===== Data

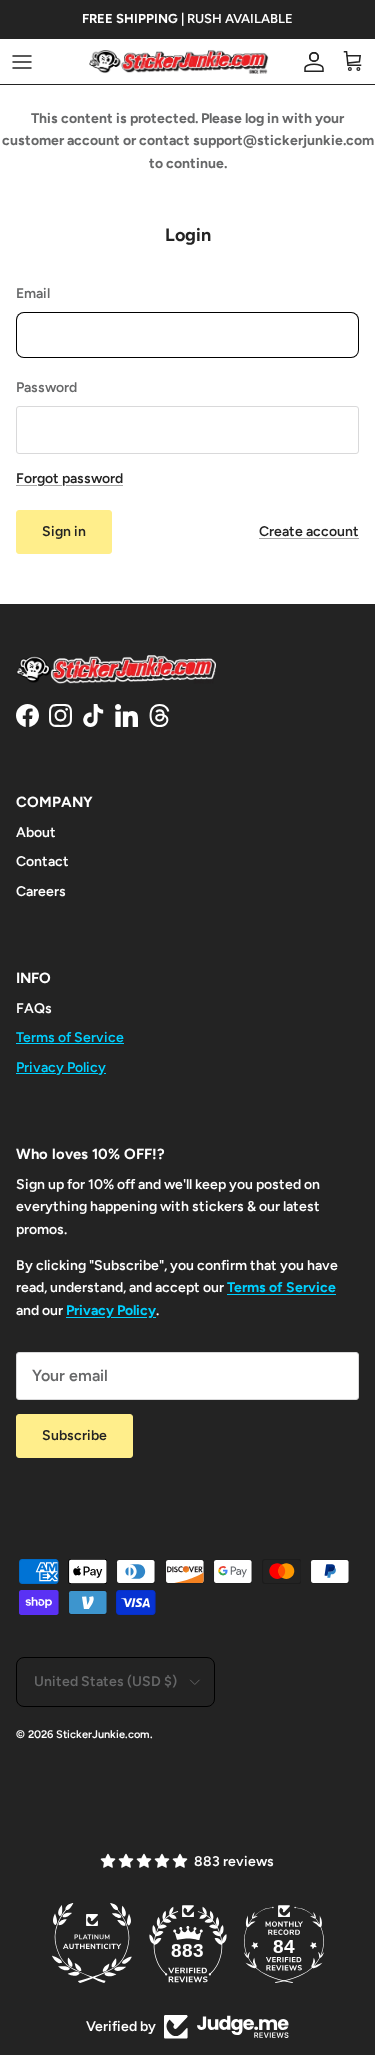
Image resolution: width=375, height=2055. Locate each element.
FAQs (34, 1008)
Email (33, 293)
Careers (41, 891)
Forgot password (69, 478)
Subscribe (74, 1435)
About (36, 832)
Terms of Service (70, 1037)
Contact (42, 861)
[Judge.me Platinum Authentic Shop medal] (92, 1943)
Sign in (64, 531)
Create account (309, 531)
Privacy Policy (61, 1067)
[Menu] (22, 62)
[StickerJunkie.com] (179, 61)
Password (46, 387)
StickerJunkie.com (103, 1734)
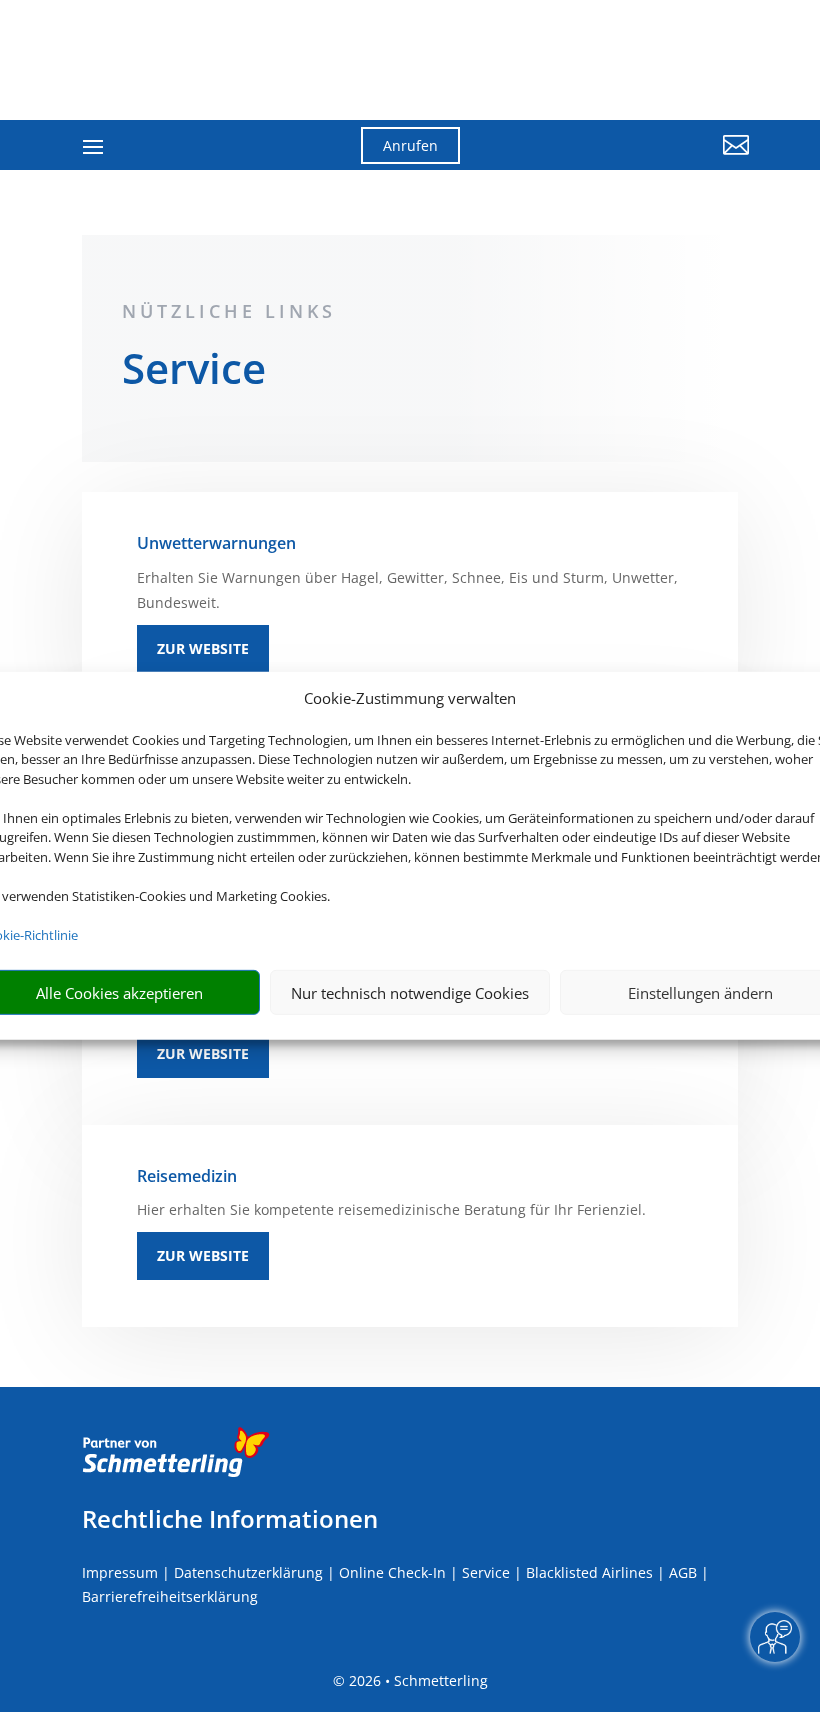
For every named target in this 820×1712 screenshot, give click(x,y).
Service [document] (194, 371)
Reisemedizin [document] (187, 1176)
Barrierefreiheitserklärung (170, 1596)
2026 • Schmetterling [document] (416, 1680)
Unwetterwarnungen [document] (216, 543)
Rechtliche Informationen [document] (230, 1519)
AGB (683, 1572)
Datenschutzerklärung (248, 1572)
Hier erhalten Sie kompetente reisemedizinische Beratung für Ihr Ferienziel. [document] (391, 1209)
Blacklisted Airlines (589, 1572)
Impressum (120, 1572)
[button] (646, 160)
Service (486, 1572)
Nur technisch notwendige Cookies (410, 993)
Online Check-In (392, 1572)
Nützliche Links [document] (229, 311)
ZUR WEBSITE (203, 648)
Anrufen (410, 145)
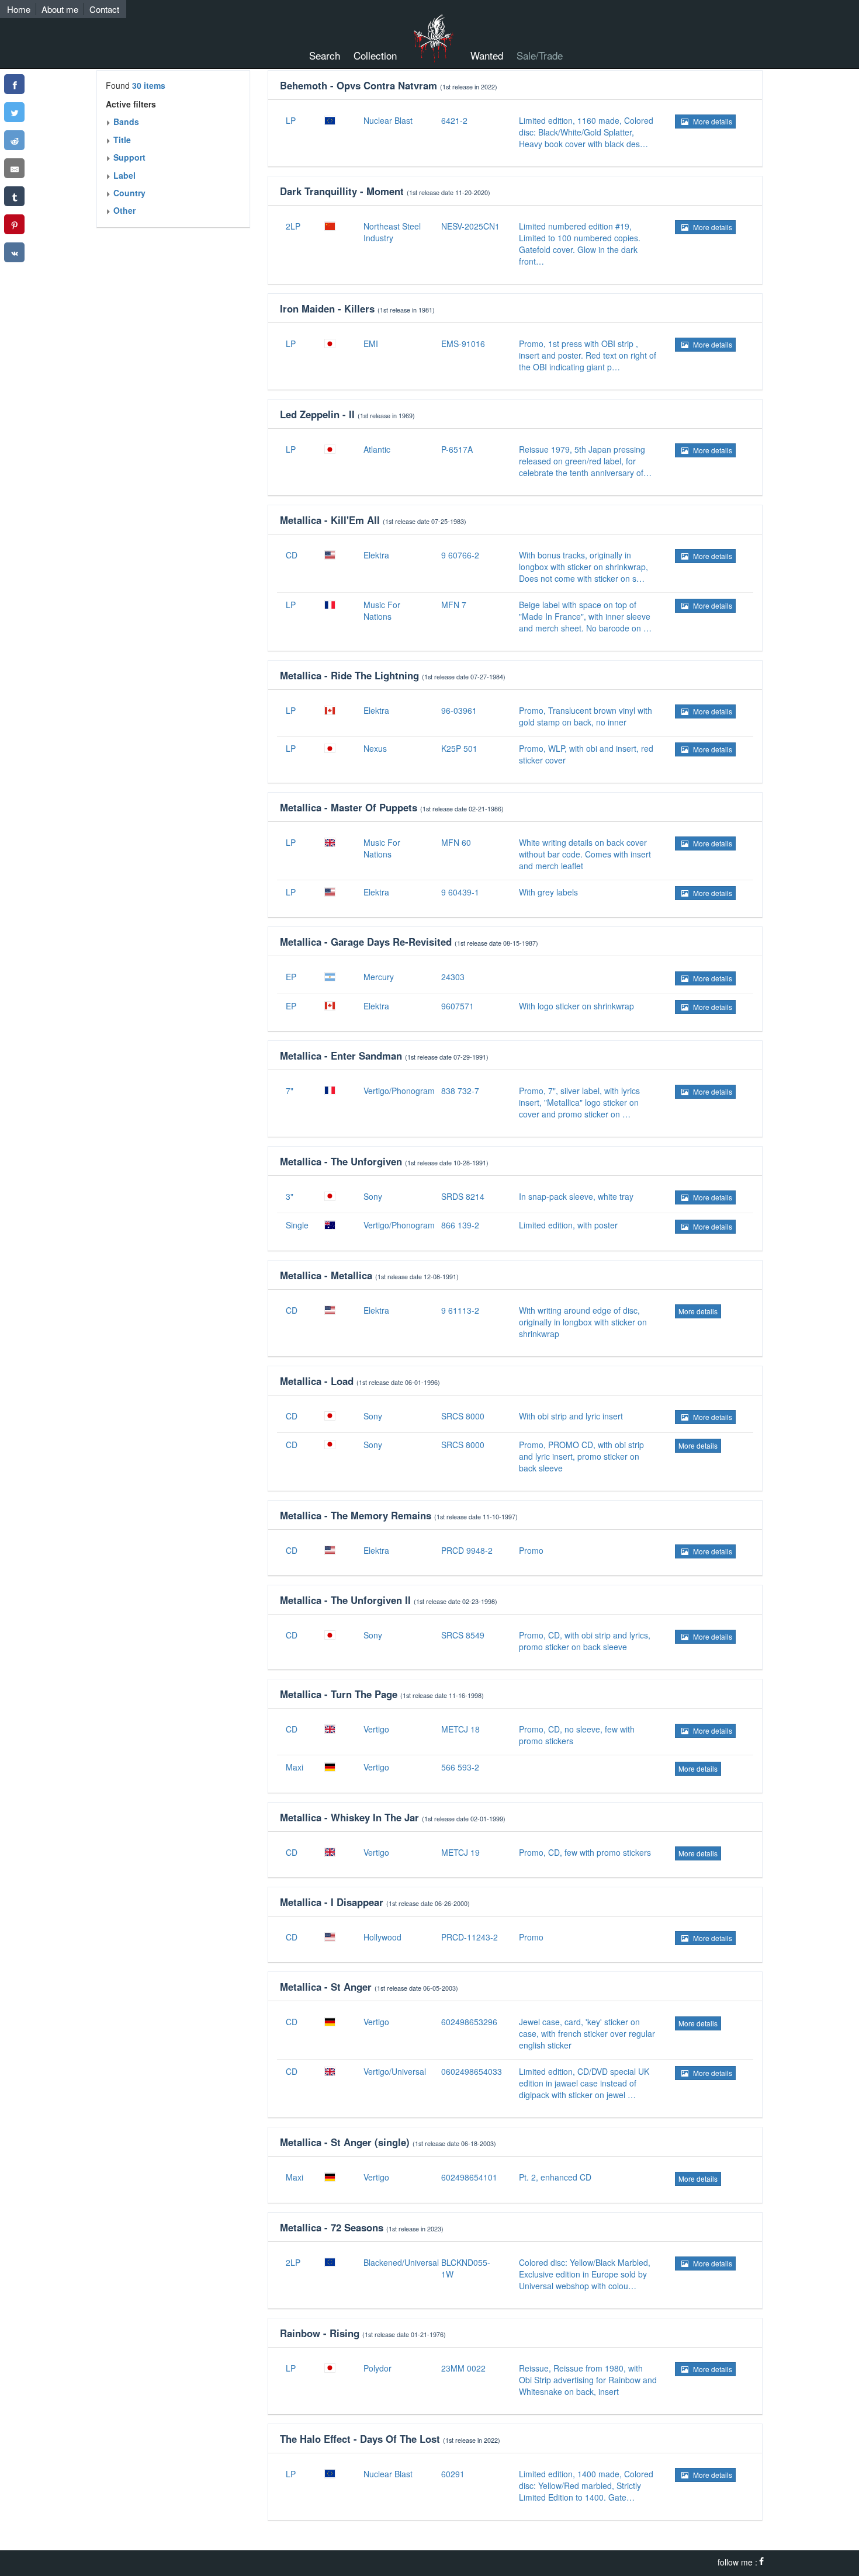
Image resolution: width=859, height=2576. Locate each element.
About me (59, 9)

==========

Task description: Quote the records above exactly, from the first line through the line containing "[Judge.me Platinum Authentic", and leave out the pictures.

Answer box:
Image resolution: width=375, height=2055. Locate each element.
FAQs (34, 1008)
Email (33, 293)
Careers (41, 891)
Forgot password (69, 478)
Subscribe (74, 1435)
About (36, 832)
Terms of Service (70, 1037)
Contact (42, 861)
[Judge.me Platinum Authentic Shop medal] (92, 1943)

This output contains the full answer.